Jan has been virtually retired for the past three years, and things have changed a great deal since her initial foray into network marketing. "There was no technology back then," says Jan. "I had a little tiny PC and a mobile phone the size of a brick – and very few other people actually had mobile phones, so they didn’t help you build your business very much." Indeed, recruiting was a much more drawn-out process all those years ago, involving driving back and forth to appointments and endless conversations on the phone. "You would still do your 100 list – that hasn’t changed – and then from there you would phone people up and make appointments, so it meant driving quite a distance. The whole process was a lot more time-consuming, and I suppose in a way, a little bit more frustrating." In spite of this, Jan achieved great things with Forever, ranking as no 5 in the Top 10 Business-Builders last year. And she still strongly believes that despite the considerable influence of modern technology, Forever remains a people business, built around relationships and personal development.

Changing attitudes

Another aspect that has notably changed since the early days of Forever is the public perception of network marketing as an industry. Gone are the days where people would recoil in distaste at the mere mention of multi-level marketing, or direct selling.  

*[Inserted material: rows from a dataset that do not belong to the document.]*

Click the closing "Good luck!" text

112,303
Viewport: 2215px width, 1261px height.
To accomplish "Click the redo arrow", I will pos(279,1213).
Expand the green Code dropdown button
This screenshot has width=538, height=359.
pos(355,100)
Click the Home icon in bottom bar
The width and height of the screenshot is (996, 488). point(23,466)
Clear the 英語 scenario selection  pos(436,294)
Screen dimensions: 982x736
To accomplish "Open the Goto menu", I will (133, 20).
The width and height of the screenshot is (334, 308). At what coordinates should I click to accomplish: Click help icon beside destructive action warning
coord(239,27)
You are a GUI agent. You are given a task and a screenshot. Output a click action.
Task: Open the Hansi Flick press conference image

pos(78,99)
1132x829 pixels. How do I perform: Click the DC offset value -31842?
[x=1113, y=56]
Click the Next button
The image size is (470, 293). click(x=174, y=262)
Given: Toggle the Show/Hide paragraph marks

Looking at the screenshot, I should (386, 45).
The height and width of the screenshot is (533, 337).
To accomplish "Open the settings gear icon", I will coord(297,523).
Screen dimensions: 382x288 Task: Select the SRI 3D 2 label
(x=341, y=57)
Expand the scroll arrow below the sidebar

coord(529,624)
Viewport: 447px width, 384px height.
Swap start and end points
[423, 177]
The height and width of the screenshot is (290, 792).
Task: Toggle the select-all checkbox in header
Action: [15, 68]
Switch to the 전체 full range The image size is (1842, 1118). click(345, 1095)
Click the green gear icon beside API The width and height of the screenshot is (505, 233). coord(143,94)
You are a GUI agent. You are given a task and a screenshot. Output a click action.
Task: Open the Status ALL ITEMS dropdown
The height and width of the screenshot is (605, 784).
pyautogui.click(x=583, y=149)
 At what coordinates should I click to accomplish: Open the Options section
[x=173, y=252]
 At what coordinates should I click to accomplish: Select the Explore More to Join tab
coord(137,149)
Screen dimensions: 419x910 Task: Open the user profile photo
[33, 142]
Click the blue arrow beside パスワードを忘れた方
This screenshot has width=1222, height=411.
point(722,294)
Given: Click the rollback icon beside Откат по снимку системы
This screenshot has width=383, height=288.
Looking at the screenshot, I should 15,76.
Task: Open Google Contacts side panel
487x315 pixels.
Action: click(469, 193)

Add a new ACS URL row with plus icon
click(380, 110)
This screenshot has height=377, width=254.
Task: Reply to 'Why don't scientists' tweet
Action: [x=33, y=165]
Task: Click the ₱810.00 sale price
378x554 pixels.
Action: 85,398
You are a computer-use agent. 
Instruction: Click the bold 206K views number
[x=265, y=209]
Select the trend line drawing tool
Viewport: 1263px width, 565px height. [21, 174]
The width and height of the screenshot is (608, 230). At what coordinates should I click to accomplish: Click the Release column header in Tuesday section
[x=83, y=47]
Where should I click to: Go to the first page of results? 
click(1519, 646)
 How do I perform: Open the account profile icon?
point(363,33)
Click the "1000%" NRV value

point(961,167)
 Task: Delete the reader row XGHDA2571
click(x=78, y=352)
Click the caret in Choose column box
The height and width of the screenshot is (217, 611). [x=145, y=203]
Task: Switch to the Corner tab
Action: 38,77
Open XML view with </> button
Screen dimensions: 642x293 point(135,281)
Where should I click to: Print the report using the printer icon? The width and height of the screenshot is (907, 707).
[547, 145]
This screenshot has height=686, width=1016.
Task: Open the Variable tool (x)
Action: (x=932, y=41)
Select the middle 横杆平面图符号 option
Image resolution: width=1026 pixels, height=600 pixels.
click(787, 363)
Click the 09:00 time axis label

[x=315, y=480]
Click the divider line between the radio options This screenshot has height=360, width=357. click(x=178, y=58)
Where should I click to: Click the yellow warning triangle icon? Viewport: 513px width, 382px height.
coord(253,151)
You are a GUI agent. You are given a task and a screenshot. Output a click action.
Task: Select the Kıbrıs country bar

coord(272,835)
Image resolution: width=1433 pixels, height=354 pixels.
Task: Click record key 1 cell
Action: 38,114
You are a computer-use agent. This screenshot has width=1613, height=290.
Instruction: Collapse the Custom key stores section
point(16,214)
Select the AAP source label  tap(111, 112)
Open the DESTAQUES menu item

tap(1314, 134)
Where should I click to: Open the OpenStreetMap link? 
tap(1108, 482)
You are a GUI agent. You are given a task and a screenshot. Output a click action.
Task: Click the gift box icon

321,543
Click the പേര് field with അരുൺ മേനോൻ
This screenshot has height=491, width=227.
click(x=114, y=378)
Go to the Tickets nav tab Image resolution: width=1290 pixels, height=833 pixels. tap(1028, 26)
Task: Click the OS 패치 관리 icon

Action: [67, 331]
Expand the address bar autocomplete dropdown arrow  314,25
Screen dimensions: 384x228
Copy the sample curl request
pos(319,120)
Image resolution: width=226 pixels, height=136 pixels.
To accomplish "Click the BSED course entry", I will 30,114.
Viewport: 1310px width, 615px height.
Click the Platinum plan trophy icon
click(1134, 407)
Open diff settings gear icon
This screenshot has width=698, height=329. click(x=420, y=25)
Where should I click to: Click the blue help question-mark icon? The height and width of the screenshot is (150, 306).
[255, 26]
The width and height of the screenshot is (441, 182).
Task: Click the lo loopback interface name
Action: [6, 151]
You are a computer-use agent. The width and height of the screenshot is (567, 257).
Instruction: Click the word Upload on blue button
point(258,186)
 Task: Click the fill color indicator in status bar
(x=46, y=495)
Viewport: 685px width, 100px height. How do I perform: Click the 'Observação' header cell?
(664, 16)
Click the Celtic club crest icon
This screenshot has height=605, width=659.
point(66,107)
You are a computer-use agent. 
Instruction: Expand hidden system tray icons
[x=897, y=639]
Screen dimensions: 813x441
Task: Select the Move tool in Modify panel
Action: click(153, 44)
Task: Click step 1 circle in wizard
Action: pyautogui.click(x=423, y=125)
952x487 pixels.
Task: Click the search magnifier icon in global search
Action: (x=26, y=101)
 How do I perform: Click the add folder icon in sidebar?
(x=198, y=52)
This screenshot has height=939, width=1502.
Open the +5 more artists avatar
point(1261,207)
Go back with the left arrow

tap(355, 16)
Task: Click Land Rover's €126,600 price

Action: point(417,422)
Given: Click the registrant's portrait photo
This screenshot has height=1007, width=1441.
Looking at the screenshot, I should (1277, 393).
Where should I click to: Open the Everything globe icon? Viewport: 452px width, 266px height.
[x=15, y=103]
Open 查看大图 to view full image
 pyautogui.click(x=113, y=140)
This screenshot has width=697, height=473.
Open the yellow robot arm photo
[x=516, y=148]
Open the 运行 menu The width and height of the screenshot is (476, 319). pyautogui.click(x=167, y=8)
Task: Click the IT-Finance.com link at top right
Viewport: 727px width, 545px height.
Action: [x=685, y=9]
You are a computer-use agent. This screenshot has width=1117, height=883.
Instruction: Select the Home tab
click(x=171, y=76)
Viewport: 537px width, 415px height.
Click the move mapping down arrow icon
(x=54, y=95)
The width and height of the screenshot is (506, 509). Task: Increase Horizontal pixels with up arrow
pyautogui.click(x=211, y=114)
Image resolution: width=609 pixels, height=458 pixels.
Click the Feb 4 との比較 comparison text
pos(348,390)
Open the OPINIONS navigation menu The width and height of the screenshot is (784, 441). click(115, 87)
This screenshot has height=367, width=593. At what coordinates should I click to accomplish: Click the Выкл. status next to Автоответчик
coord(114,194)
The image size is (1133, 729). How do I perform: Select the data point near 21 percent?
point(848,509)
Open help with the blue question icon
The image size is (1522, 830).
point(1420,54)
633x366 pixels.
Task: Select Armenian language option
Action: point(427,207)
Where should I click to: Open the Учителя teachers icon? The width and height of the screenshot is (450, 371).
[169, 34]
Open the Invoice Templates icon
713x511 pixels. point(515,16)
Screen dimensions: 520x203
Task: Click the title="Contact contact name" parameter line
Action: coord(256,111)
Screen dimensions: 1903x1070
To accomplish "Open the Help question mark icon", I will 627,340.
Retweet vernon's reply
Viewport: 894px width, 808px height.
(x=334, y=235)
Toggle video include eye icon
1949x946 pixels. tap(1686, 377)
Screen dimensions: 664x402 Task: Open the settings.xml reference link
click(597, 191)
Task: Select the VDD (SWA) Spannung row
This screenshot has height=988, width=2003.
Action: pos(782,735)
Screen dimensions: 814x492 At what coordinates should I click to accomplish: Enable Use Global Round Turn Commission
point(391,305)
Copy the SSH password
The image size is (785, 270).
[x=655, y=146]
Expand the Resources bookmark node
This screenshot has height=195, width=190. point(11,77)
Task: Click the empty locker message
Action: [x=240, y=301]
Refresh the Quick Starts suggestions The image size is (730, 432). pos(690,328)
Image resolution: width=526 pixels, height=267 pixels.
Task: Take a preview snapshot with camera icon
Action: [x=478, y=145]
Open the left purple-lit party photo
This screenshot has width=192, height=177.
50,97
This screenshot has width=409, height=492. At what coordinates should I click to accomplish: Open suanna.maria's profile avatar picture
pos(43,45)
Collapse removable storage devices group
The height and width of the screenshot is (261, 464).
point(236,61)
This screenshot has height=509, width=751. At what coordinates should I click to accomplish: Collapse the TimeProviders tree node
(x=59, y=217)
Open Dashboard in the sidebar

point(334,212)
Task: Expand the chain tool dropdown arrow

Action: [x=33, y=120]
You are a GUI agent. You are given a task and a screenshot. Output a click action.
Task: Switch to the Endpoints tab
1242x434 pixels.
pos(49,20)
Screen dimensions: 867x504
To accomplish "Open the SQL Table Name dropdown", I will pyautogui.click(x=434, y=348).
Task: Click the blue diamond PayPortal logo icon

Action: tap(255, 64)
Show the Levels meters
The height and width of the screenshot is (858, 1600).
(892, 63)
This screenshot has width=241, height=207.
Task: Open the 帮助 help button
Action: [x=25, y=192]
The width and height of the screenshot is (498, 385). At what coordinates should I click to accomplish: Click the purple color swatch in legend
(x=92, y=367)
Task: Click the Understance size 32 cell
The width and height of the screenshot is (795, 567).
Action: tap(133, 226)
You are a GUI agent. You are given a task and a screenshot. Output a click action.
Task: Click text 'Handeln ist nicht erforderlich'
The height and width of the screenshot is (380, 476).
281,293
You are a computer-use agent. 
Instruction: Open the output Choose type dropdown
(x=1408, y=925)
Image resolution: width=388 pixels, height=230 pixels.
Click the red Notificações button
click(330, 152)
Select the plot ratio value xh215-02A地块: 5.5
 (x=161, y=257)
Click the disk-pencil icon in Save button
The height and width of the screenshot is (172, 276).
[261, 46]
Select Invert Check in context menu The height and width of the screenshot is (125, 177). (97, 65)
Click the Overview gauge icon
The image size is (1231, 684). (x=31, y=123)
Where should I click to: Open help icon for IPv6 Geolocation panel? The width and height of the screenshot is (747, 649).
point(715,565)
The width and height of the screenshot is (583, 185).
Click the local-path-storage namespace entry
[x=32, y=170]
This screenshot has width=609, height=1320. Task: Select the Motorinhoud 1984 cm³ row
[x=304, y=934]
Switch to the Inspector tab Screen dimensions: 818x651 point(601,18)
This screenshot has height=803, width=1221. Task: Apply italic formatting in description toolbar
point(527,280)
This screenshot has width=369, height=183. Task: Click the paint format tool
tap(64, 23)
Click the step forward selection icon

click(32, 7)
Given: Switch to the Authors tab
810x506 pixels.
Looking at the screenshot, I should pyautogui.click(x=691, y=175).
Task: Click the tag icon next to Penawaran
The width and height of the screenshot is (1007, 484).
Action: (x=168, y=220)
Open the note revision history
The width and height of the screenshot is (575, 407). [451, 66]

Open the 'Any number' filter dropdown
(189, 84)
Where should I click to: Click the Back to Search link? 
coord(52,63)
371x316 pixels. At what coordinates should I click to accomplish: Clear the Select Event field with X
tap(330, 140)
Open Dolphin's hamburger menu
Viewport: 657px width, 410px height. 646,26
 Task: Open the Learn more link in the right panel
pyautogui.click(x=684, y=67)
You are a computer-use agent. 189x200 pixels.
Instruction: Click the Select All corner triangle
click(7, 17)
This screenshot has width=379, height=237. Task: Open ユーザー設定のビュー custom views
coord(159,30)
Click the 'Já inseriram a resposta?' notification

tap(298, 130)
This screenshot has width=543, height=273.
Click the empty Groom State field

“I think people are far more open to it now," says Jan. "When I started, everyone was very sceptical – I was even skeptical myself, and it actually took me a year to join. Not only had people not heard of the company – they hadn’t even heard of the product. You try selling a yellow bottle of gel that nobody has ever heard of, via network marketing – an industry that everybody is very sceptical about!” But with legitimate industry representatives such as the Direct Selling Association now championing our business model, and increased public backing demonstrated by our sustained growth, things couldn't be more different today.

The demographic of people joining the business is also evolving, as Sam comments. “I remember it being more sort of middle-aged when I was growing up. But when Natalie moved next door, [team members] Faye Daly and Natalie Tilsley came round for a barbecue, and I remember thinking, 'Oh wow, these people are actually quite fun - and young!'" Jan agrees with this observation. “It has completely changed. It was a middle-aged business – but now it is far younger and more diverse.”